I’M STILL PROUD EVERY TIME I TIE MY SHOES

Scientific inquiry can be driven by a variety of motives. Certainly the quest to cure cancer can be a matter of wanting to simply help, but even anger, frustration, or grief can be involved. Recently, I saw a news story of a researcher who forged results for new cures, exposing patients to dangerous treatments for his own pride or vanity. And here, scientists sometimes seek recognition, or positions of power. In academia, jobs are won and lost based on the progress of scientific research. That is motivation enough for some.

But in the ideal world, scientific inquiry would be driven by just that: inquiry. We ask questions because we are curious to know the answer.

Not long ago, there was a count-down, accurate supposedly to the second, to the landing of Curiosity on Mars. The name, suggested by a sixth grader as part of the “Name NASA’s Next Mars Rover” contest, is apt. Even before it reached the red planet, the rover was gathering data to help scientists learn about the tribulations faced by physical objects in outer space. Curiosity was equipped to detect solar radiation, to give details about how well (or not) the walls of the space capsule protect from cosmic radiation that would be potentially damaging to humans. I imagine how its sensors must have struggled as solar radiation went berserk in the last few weeks of its flight. The rover, now landed, is an unmanned laboratory trying to learn whether the planet’s surface could support life, or if it has. We have nearly succeeded in making a car curious about the existence of life on another planet.

And after this landing? I don’t know. The public’s attention has turned, once again, to its old curiosity about what lies beyond the solar system, and Voyager 1 has finally, after 36 years, reached that enigmatic threshold where the sun’s influence has faded. And now we are all the more curious, now that the answer seems somehow closer to our grasp. We are all the more curious about what lies beyond our immediate reality; and the physical beyond that we have so far only accessed, via what that outside sends to us through photons and neutrinos and other waves and particles.

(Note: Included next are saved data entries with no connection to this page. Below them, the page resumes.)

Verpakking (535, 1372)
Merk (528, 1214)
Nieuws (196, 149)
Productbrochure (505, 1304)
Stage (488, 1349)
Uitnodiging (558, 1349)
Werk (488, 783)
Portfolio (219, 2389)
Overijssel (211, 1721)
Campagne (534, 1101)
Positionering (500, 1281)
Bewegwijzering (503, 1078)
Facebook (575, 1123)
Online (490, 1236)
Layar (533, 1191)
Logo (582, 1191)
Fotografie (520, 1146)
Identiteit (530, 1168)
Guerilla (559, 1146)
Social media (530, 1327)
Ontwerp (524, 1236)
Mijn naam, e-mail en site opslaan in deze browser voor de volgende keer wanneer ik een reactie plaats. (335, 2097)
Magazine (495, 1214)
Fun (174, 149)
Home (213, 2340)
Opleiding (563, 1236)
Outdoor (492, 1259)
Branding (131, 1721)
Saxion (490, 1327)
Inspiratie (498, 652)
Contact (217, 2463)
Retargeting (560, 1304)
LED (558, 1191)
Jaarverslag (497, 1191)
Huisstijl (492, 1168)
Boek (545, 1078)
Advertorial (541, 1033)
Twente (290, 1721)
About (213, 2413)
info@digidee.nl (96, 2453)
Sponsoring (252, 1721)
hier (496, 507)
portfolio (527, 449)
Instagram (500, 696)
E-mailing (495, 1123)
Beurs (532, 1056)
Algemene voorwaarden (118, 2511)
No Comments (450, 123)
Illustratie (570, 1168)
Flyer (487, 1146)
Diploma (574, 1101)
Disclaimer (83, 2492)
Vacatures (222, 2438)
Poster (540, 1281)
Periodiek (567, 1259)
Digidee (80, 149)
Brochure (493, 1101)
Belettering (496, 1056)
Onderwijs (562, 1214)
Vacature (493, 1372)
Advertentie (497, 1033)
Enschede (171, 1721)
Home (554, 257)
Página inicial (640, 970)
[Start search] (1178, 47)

Yet, in the case of space exploration, the motive for science was, in the most realistic terms, war. It was a matter of vanity on an international scale. But curiosity, long before human beings set foot on the moon, long before NASA was developed, had people wondering what the moon is made of, how far away it is, whether anything could live there, and much more. I recently read H.G. Wells’s First Man in the Moon, and I was blown away by his satirical solution to the unanswerable. And as for Mars, its periodic retrograde motion was one of the great quandaries when philosophers were trying to model the solar system. Speculation about life on the red planet has frequently run rampant. When we cannot know the answer, it seems that we try very hard to make one up.

People have lived their lives on that curiosity, eating and breathing it. Certainly there has been prestige and recognition for some scientists who have sought answers in space, but Copernicus and Galileo also found persecution when they pursued science. What can be strong enough to warrant house arrest? What can be the purpose of billions of dollars, only to burn up in Venus’s atmosphere? If not curing cancer or defeating the Soviets? Curiosity.

On a physiological level, individuals may be curious because they seek the reward of learning. Certainly that’s what drives learning in young children. Areas of the brain experience the sensation of being rewarded when curiosity leads to new information. The rush of a new discovery is substantial, proportionate perhaps to how curious you were to begin with. If you spend a long time seeking an answer, if you allow curiosity to carry you into your imagination, if you struggle and devote yourself completely to finding an answer, then the brain’s delight must be overwhelming. Think of a child who is rewarded by finally mastering the tying of her shoes, her cries of delight and pride, of success and discovery. How many times should I multiply that for setting foot on the moon? Mars? Reaching beyond the sun’s all-powerful gravity?